Cycle times for a top10 method on the Q Exactive. A, Large ticks represent the total cycle consisting of MS and MS/MS scans. Duration for the MS survey scans is indicated by the green arrows (resolution 70,000 at m/z 200 or 50,000 at m/z 400) and for the MS/MS scans by the blue arrows (resolution 17,500 at m/z 200 or 12,500 at m/z 200). The x axis indicates chromatographic elution time and the y axis the total spectral intensity. B, Total cycle time for a top10 method is about 1 s and fragmentation frequency is more than 12 Hz. The lower trace indicates parallel ion accumulation for the following scan. Note that peptide ion accumulation times for typical LC column loads are generally shorter than transient times (as indicated in this example) and that they therefore do not add to cycle times.

Fig. 5.

Proteome analysis with the Q Exactive.
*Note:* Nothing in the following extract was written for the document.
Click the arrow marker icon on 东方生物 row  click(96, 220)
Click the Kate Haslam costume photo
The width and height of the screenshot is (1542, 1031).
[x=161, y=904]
A, Heat map of an LC MS/MS run of a peptide mixture resulting from proteolytic digestion of a HeLa lysate. B, Zoom of a typical part of the heat map. Marks on the left hand side represent the MS survey scans of each MS and MS/MS cycle and are separated by 1 s. C, Survey spectrum showing 50,000 resolution (at m/z 400) and the isotope pattern of a triply charged precursor in green; the asterisk indicates a co-eluting precursor ion. D, MS/MS spectrum of the precursor shown in C with 12,500 resolution (at m/z 400) and zoom of a doubly charged fragment ion.

Fig. 6.

Multiplexing at the MS level. A, The quadrupole mass filter is set to transmit a specific SIM mass range. After accumulation of the desired number of ions, the quadrupole is rapidly switched to the next SIM window up to the total number of SIM windows to be monitored. The combined SIM ranges are analyzed together in one high-resolution scan as shown in cartoon form in the inset. B, Three-dimensional representation of a 4-min segment of full range MS scans from a 90 min LC run of HeLa peptides. C, Visualization of the data from triplex scans acquired directly after each full scan in the same segment. Signals of the targeted low abundant peptides are clearly visible in the three SIM scans in C but virtually absent in the full scans in B. D, Zoom of one of the SIM ranges in C show that the SIM range contains peptides of even lower abundance than the targeted one marked with the dark blue arrow.

Fig. 7.

Multiplexing at the MS/MS level. A, Different precursor ions are mass selected in the quadrupole, fragmented in turn by HCD and stored in the HCD cell. The combined fragment populations are measured together in the Orbitrap analyzer (depicted in cartoon form in the inset) B, Duplexed MS/MS spectrum.